Kizito Mihigo est un chanteur de gospel, organiste et compositeur rwandais très célèbre dans son pays. Dernièrement le musicien était impliqué dans une affaire de « complicité de terrorisme » et « d’infraction contre le pouvoir établi ou le président de la République ». Ce dernier a plaidé coupable et a demandé la clémence alors qu’il est accusé d’avoir préparé des attentats contre des dirigeants du pays.

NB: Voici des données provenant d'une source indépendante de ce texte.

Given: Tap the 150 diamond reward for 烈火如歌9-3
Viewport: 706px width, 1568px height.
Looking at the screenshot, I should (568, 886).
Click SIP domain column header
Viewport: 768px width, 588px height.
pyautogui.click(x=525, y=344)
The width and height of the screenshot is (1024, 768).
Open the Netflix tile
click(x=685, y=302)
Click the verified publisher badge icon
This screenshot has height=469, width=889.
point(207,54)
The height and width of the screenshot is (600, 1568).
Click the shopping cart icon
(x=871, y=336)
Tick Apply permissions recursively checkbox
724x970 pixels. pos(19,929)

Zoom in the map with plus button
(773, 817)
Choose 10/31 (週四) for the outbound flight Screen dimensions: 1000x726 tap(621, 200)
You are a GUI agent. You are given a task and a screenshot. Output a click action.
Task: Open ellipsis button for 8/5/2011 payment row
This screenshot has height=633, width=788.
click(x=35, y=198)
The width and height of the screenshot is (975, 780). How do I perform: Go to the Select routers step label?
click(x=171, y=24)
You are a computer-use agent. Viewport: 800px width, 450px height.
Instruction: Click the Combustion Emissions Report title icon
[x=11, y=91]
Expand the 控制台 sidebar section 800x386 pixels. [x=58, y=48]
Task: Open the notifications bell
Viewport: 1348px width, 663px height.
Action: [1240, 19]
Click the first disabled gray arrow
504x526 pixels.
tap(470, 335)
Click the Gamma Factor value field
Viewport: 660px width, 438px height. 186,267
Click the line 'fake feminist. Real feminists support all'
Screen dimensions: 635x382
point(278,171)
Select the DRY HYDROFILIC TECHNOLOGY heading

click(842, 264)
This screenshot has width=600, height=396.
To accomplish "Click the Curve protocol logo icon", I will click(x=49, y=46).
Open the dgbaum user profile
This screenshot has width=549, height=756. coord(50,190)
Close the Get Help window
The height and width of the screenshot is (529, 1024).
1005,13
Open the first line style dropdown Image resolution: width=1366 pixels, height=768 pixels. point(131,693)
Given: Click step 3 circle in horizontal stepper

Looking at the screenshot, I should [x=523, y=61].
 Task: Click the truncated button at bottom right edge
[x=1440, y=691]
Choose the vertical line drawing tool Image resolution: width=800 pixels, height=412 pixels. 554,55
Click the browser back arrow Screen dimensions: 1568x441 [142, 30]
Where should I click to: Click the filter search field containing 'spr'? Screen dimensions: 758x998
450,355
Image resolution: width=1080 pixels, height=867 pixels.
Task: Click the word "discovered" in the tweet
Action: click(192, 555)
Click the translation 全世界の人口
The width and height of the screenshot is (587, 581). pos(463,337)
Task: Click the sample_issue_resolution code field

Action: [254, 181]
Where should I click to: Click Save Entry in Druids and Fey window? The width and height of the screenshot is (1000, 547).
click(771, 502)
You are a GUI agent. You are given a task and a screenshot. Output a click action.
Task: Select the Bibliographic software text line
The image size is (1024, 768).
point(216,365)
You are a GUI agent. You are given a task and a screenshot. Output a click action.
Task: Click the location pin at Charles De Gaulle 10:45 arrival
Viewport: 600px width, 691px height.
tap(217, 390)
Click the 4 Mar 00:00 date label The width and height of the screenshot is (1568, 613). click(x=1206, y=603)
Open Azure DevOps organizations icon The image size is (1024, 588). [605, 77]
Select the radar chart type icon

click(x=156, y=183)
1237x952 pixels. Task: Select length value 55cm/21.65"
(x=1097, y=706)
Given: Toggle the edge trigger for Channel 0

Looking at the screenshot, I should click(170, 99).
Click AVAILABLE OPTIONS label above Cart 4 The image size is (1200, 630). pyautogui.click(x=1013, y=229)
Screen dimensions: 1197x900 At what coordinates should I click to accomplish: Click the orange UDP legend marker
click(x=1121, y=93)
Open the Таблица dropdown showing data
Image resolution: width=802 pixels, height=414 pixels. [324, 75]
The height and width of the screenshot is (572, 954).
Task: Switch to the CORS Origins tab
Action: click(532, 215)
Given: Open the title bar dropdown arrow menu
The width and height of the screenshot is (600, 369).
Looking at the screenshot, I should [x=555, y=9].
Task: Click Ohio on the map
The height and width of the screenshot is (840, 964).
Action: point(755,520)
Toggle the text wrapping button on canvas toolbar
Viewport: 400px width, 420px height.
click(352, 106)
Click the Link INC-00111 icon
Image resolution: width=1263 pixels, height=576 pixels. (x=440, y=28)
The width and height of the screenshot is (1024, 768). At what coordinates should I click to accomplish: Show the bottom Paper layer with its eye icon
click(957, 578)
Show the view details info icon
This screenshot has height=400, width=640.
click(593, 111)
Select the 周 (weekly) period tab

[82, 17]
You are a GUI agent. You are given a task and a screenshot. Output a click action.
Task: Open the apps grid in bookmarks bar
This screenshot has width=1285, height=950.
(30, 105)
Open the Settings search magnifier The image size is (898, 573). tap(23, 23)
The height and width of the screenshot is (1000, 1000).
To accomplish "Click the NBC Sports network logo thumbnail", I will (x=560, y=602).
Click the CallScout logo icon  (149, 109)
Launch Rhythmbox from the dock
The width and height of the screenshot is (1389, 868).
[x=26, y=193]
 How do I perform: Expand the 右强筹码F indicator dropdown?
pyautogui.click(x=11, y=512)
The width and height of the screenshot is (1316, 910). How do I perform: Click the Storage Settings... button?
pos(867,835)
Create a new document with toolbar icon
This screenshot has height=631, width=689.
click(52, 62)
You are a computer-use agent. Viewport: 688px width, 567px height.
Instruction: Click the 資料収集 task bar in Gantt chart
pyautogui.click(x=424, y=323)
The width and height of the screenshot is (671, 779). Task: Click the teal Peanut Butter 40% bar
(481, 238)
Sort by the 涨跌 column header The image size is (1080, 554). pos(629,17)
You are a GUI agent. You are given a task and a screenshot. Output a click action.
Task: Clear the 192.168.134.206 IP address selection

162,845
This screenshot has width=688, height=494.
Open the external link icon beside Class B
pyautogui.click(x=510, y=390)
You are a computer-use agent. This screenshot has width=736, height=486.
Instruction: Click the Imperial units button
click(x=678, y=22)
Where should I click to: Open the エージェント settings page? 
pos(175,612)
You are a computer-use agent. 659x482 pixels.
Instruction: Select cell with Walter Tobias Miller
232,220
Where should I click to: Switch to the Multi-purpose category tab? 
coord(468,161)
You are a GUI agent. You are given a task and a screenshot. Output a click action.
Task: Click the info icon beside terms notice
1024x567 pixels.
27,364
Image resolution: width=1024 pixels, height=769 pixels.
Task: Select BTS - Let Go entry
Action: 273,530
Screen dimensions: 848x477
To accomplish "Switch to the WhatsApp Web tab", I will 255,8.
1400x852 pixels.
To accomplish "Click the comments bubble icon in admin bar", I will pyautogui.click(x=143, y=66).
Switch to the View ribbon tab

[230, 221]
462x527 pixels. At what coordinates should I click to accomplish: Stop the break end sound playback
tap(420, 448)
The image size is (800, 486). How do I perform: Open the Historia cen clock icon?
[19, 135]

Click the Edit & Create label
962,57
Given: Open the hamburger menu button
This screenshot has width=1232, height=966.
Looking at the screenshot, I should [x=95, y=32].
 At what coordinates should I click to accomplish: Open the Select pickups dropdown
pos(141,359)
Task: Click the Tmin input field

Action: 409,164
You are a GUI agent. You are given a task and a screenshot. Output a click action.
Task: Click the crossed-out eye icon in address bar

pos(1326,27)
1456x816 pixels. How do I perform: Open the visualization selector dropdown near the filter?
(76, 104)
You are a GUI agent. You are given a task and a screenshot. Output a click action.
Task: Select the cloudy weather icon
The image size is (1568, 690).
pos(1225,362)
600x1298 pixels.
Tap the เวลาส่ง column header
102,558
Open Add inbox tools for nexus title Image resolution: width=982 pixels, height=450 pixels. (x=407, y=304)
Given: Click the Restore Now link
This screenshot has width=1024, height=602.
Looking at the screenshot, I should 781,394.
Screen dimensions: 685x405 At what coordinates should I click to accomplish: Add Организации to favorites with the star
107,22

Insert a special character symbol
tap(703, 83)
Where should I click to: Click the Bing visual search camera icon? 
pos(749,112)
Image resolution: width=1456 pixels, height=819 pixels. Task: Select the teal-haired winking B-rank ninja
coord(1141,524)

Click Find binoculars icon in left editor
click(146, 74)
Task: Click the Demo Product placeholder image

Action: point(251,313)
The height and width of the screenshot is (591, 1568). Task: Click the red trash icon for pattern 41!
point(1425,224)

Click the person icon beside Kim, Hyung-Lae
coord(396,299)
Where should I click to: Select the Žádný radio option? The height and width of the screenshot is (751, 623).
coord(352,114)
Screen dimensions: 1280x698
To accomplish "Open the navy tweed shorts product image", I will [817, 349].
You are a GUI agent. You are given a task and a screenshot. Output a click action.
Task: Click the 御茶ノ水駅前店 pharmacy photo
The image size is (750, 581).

Il est reproché à Kizito Mihigo et à trois autres co-accusés d’entente en vue de commettre un assassinat, de complicité dans un acte terroriste et de conspiration contre le gouvernement du président du Rwanda, Paul Kagame. « Je plaide coupable pour tous ces chefs d’inculpation, comme je l’ai fait depuis le jour de mon arrestation et je demande votre pardon », a déclaré ce dernier devant le tribunal lors de son procès. Son avocat, John Bigaraba, a cependant déclaré qu’il n’y avait pas de preuve qu’il l’inculperait pour aucune de ces accusations. Qu’en aux trois autres personnes sur la sellette – le soldat Jean-Paul Dukuzumuremyi, le journaliste Cassien Ntahumanga et une des dirigeantes du RNC (Congrès National Rwandais, parti d’opposition en exil) Agnes Niyibizi – ils ont tout bonnement plaidé non-coupable.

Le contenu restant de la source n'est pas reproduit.